Shabnum Patel briefly introduced the background to this type of tumor and the current clinical state of cancer. DMG usually has an early onset and there is no treatment available apart from radiotherapy. It is quite an aggressive cancer that has a low survival rate (most patients do not survive longer than eleven months from the diagnosis date). Patients with DMG may experience problems with muscle control or mobility. Shabnum and her teams are working on GD2, a disialoganglioside expressed in tumors such as DMG, DIPG, osteosarcoma, and neuroblastoma. GD2 was chosen as an ideal target for immunotherapy due to some of its specific characteristics. It is known to be highly expressed in tumor tissue, but not in normal tissue. The teams have obtained patient samples that show that GD2 CAR-T cells can cure patient-derived xenograft DIPG in mice. They subsequently designed a drug Dasatinib for clinical manufacturing, which is a type of tyrosine kinase inhibitor.

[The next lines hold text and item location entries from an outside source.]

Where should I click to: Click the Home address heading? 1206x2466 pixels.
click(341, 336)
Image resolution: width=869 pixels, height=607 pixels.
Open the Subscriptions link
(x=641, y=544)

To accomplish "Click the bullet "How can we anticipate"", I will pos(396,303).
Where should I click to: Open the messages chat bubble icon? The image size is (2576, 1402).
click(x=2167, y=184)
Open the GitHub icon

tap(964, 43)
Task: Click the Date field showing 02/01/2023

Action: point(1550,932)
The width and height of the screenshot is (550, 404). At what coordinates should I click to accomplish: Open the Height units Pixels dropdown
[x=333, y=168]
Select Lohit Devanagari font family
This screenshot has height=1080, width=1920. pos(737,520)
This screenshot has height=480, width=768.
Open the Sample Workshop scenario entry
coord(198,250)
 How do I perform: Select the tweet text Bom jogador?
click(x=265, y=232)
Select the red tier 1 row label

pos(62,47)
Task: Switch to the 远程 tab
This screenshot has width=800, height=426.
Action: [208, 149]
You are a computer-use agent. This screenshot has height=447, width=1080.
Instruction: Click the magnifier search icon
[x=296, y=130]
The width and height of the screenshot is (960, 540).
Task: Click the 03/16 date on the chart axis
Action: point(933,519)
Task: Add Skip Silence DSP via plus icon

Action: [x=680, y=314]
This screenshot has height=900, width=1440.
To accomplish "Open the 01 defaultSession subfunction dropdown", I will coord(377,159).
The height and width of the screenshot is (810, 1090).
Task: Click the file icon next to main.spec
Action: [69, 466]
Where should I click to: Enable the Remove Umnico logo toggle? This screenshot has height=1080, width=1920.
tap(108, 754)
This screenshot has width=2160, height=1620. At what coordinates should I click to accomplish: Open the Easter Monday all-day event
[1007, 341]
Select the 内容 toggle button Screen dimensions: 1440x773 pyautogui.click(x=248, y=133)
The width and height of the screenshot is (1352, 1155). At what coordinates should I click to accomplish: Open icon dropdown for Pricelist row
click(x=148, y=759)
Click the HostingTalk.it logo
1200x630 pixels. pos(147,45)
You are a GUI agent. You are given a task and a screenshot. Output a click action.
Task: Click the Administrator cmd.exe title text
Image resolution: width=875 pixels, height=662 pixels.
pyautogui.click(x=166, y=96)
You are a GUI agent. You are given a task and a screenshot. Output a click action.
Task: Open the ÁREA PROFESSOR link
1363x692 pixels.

Shabnum also talked about the advantages of using GD2 in this CAR-T cell therapy, the potential questions about this therapy, and the application of Dasatinib in the clinical setting. An important advantage of using GD2 as the CAR, is that it can prevent damage to the surrounding normal brain tissue. In comparison to T cell receptor (TCR), which is engineered to specifically target cells such as cancer cells, CAR-T appears to be more potent in that it can have a higher affinity to engineered monoclonal antibodies than the TCR does. Also, their mechanisms differ, where CAR-T can combine many factors of normal T cell activation together to activate T cell for immune response, whereas TCR is MHC (major histocompatibility complex)-dependent.  During her talk, Shabnum further elaborated on safety issues related to the clinical trials, such as how to reduce the risks of toxicity in the therapy and the development of process parameters. To summarize, Shabnum Patel talked about some of the clinical trial results obtained with Dasatinib treatment. She mentioned that it shows that major tumor regressions in DIPG were observed following the intravenous (IV) and intracerebroventricular (ICV) delivery of GD2-CAR T cells. The results demonstrate that the most effective way of delivering  these CAR-T cells may be via ICV infusion.

There are still potential challenges to be addressed with regards to product development and moving the whole process from bench to desk. However, this innovative method of CAR-T cell manufacturing may eventually lead to a more effective method for treating solid tumors. Therefore, future research should continue to look into solving these challenges.